### TASK INSTRUCTIONS
List each line of the data that holds the word "Select".

Top of DATASET

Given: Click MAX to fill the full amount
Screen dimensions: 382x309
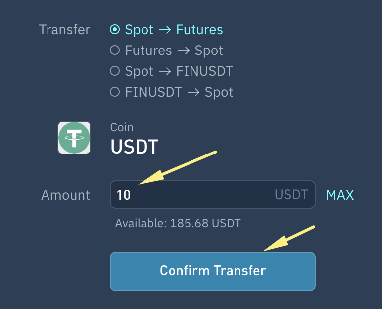Looking at the screenshot, I should [340, 195].
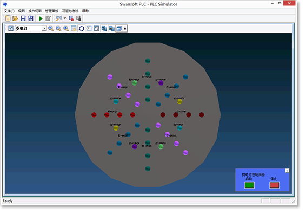
Task: Click the Open folder icon
Action: 15,18
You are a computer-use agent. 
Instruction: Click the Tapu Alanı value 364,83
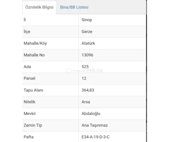pos(88,90)
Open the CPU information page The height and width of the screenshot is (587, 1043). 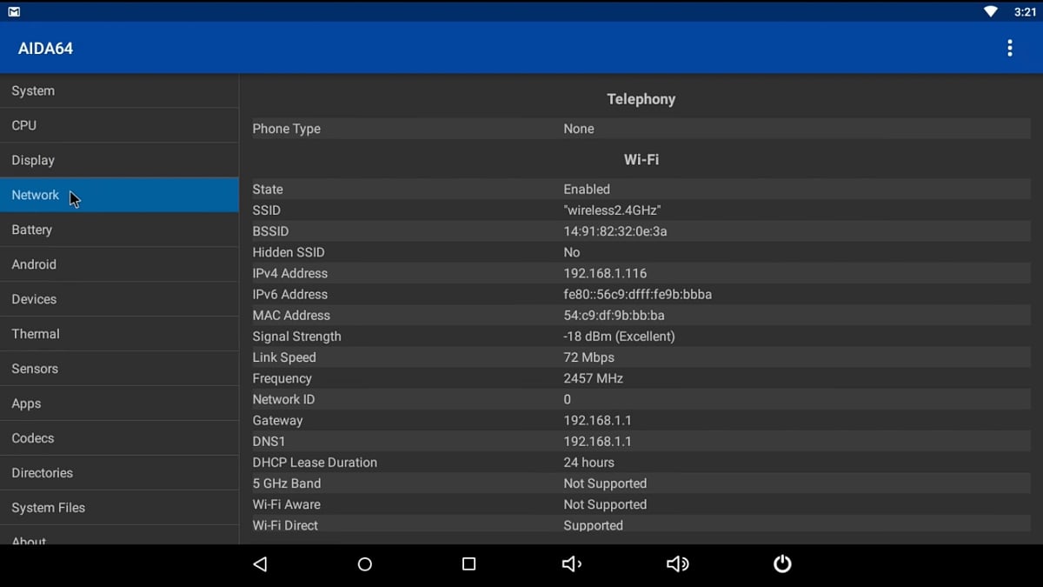coord(23,124)
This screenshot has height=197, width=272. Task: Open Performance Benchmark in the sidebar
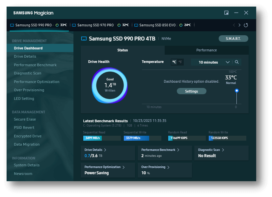coord(35,65)
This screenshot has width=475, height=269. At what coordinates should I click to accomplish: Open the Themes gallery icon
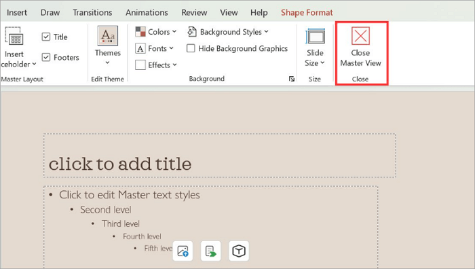(107, 36)
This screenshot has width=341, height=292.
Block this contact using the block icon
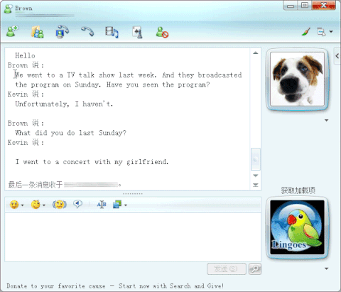click(162, 32)
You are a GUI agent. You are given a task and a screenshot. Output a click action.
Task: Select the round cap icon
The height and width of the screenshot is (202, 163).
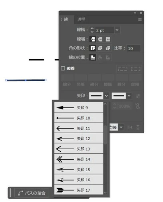pyautogui.click(x=100, y=39)
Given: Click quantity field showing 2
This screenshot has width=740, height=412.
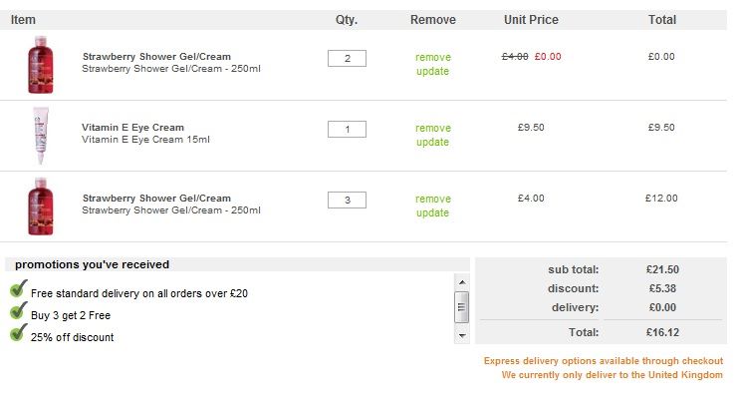Looking at the screenshot, I should (347, 59).
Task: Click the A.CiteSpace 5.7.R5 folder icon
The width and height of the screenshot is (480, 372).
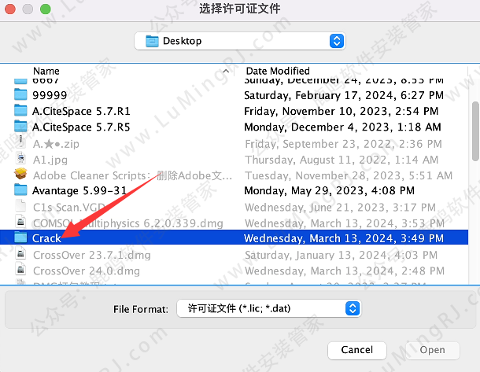Action: pyautogui.click(x=20, y=127)
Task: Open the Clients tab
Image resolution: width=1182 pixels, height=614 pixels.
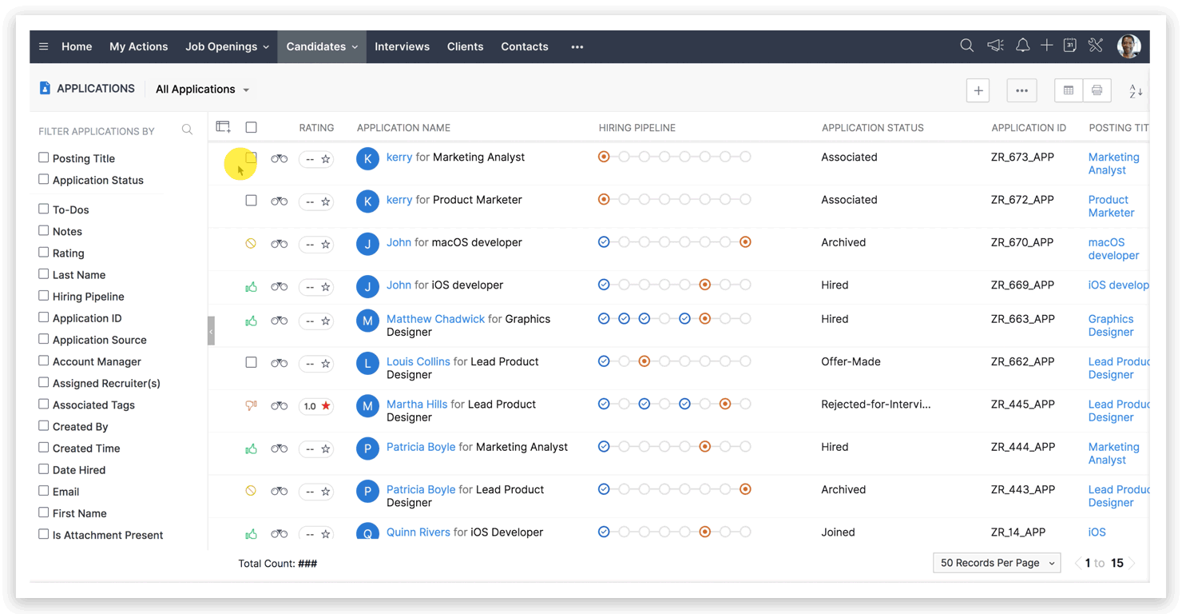Action: [x=465, y=46]
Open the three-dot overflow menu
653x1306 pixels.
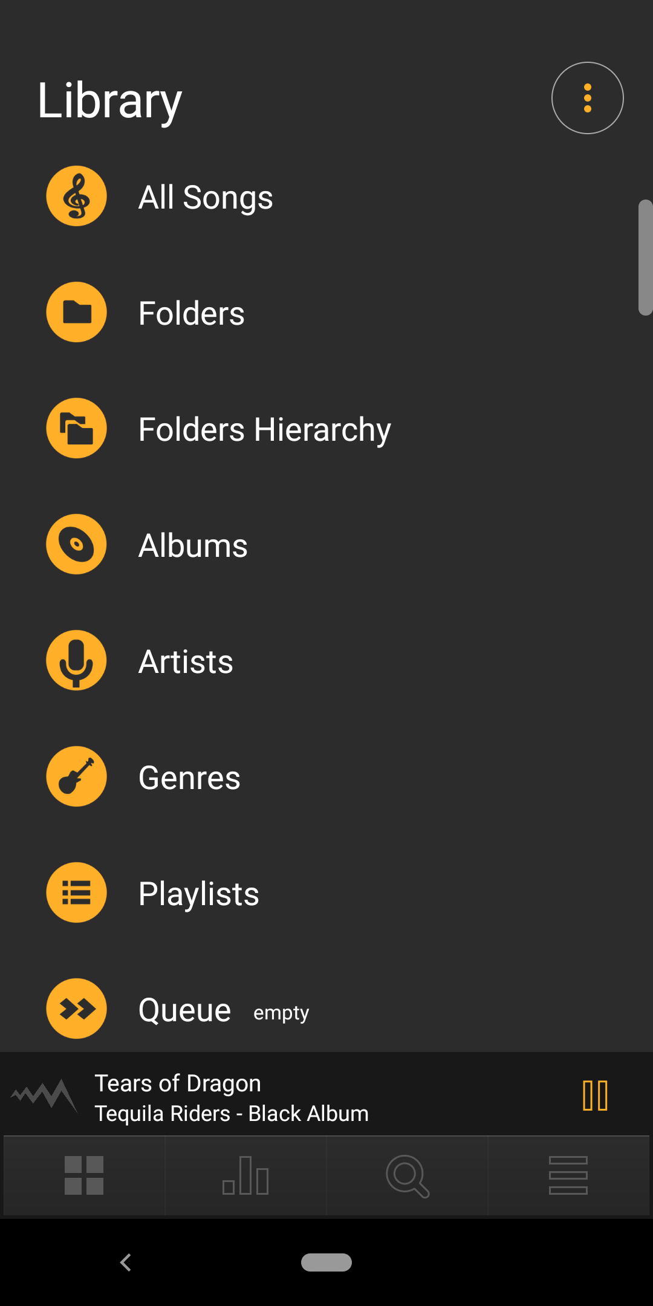[587, 98]
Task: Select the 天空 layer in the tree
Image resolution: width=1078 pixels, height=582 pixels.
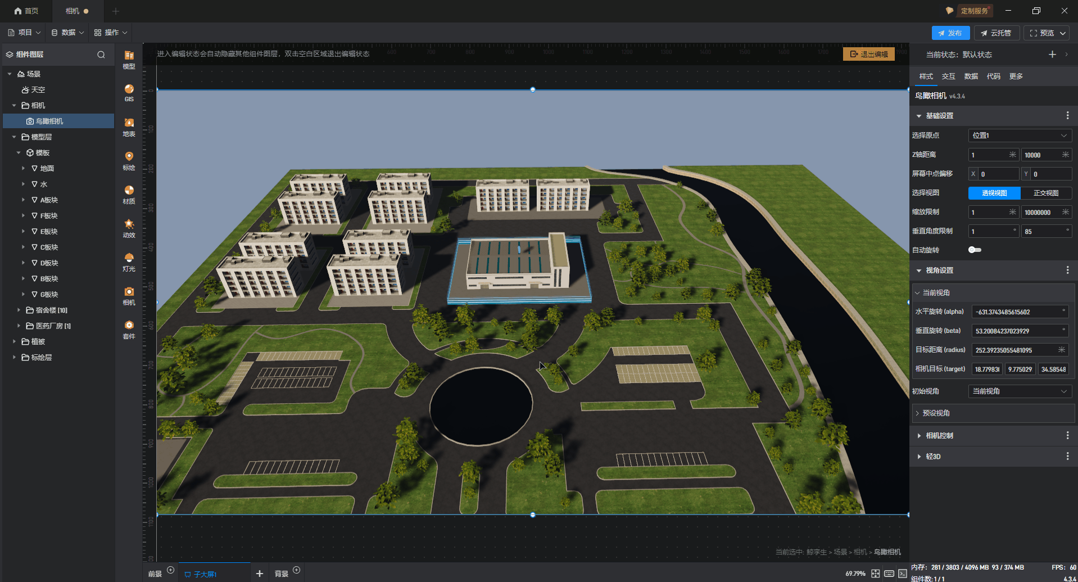Action: (x=38, y=90)
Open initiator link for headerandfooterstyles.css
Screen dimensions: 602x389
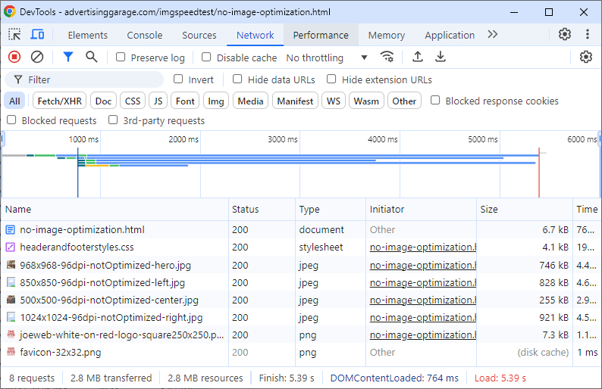pyautogui.click(x=423, y=247)
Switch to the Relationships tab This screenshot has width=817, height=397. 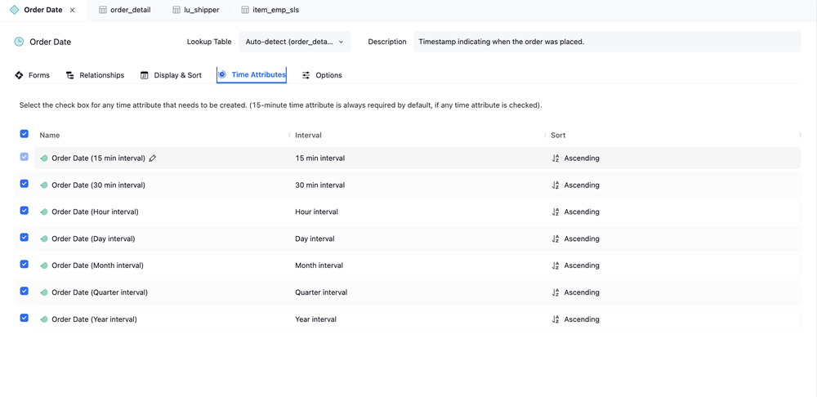tap(95, 75)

Bottom of DATASET

### EXPECTED ANSWER
Task: Select the round cap icon
Task: Select the 天空 layer in the tree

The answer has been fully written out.